Data layout¶

Persistent mode writes to:

~/.memd/data/
├── metadata.db                       # SQLite metadata (WAL mode, pooled)
├── sparse_index/                     # tantivy BM25 index (open_or_create)
└── tenants/
    └── <tenant_id>/
        ├── wal.log                   # Append-only WAL; fsync before commit
        ├── segments/                 # Immutable chunk segments + payload
        └── warm_index/               # HNSW state
            ├── embeddings.bin        # Source of truth for vectors
            ├── mapping.bin           # bincode (legacy: mapping.json)
            ├── config.json           # HnswConfig snapshot
            └── graph.hnsw.{graph,data}  # Optional fast-load dump
                                          # (skipped when persist_graph_dump=false)

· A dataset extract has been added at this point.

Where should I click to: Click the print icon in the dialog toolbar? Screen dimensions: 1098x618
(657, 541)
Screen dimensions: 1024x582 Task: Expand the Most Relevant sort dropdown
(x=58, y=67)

Default data dir: ~/.memd/data. Override with --data-dir.

Retrieval/list scans are tolerant of stale metadata rows whose segment payload is no longer readable: unreadable chunks are logged and skipped. Direct memory.get remains strict so point lookups still surface storage corruption instead of silently returning the wrong record.

Disk hygiene¶

Run memd maintenance to sweep orphan HNSW snapshots and report what changed. Useful flags:

memd maintenance --dry-run                  # report what would change
memd maintenance --aggressive               # run the full pass
memd maintenance --tenant-id <id>           # restrict to one tenant

The orphan sweep targets graph-NNNN.hnsw.{graph,data} files left by older builds before the hnsw_rs orphan-snapshot fix shipped. Output is greppable key:value so ops scripts can wire it up directly. Safe to run while no writer process is active.

Why bincode for the mapping?¶

Older builds wrote mapping.json (~5× larger). v0.50.0 packs the same chunk-id → HNSW-index mapping as bincode mapping.bin. The reader still accepts the legacy JSON format and auto-migrates on next save.